Asked 12/6, 2011 at 5:10 Answered 29/7, 2018 at 23:50

How do I align a pointer to a 16 byte boundary?

I found this code, not sure if its correct

char* p= malloc(1024);

if ((((unsigned long) p) % 16) != 0) 
{
     unsigned char *chpoint = (unsigned char *)p;        
     chpoint += 16 - (((unsigned long) p) % 16);
     p = (char *)chpoint;
}

Would this work?

thanks

Eleonoraeleonore answered 12/6, 2011 at 5:10 Comment(6)

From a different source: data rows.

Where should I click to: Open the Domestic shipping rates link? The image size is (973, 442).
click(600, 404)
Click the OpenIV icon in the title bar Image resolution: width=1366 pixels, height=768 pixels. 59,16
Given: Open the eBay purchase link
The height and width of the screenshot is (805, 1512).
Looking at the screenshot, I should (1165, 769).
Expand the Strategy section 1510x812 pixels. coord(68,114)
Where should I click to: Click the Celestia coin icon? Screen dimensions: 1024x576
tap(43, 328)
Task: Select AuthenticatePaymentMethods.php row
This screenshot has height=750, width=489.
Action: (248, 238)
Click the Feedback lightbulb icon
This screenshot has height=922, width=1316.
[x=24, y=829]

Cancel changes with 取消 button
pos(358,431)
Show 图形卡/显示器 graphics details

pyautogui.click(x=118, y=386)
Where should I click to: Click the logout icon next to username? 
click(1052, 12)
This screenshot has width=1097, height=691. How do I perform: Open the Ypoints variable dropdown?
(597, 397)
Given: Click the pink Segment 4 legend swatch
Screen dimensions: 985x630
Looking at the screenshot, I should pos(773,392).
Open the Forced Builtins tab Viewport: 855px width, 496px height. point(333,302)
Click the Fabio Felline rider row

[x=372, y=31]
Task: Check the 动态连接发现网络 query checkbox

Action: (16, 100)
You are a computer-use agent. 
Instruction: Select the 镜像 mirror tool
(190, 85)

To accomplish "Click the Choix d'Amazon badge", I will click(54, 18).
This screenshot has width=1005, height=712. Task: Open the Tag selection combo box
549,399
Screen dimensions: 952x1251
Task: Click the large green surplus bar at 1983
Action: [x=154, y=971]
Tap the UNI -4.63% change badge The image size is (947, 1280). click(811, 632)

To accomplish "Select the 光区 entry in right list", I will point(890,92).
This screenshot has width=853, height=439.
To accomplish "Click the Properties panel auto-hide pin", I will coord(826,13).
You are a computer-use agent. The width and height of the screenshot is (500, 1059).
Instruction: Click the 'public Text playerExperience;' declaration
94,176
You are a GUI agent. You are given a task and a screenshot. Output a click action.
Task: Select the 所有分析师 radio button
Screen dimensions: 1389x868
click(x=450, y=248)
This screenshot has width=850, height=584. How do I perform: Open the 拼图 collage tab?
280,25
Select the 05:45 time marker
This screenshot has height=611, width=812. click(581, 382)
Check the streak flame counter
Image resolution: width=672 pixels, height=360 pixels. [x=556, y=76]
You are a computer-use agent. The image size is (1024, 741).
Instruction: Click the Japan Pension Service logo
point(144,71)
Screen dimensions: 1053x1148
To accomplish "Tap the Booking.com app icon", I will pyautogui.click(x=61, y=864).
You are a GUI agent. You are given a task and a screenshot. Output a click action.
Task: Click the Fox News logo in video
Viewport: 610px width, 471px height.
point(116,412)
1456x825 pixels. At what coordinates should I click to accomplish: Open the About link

What toolchain and platform? Alignment is a property of the implementation. Also, why do you want to do this? Do you really mean C++? Because your code is valid C but not valid C++. – Augur 12/6, 2011 at 5:12

https://mcmap.net/q/162887/-how-to-align-a-pointer-in-c may be of interest (since you appear to be writing C anyway). – Augur 12/6, 2011 at 5:14

Do not use that code. If you try to free p it's going to cause you all kinds of problems. Furthermore, you no longer have a guarantee about how much memory you actually have (somewhere between 1009 and 1024) – Rinderpest 12/6, 2011 at 5:15

I had a piece of code that allowed you to do something like this (provided that you used a custom free function), but which did not require outside memory -- it simply allocated a bit more than you requested, and freed that at the end. I'll post it here soon, if I find it. – Perinephrium 12/6, 2011 at 6:2

I re-wrote it and posted it; try using it and see if it's helpful. – Perinephrium 12/6, 2011 at 6:17

if you have access to MSVC (express or not), it comes with the source for the crt, in particular, _aligned_malloc, which has a whole long explanation on how to align a pointer to an arbitrary value and retain the original pointer (needless to say it has the code too :P). – Exiguous 12/6, 2011 at 7:3

C++0x proposes std::align, which does just that.

// get some memory
T* const p = ...;
std::size_t const size = ...;

void* start = p;
std::size_t space = size;
void* aligned = std::align(16, 1024, p, space);
if(aligned == nullptr) {
    // failed to align
} else {
    // here, p is aligned to 16 and points to at least 1024 bytes of memory
    // also p == aligned
    // size - space is the amount of bytes used for alignment
}

which seems very low-level. I think

// also available in Boost flavour
using storage = std::aligned_storage_t<1024, 16>;
auto p = new storage;

also works. You can easily run afoul of aliasing rules though if you're not careful. If you had a precise scenario in mind (fit N objects of type T at a 16 byte boundary?) I think I could recommend something nicer.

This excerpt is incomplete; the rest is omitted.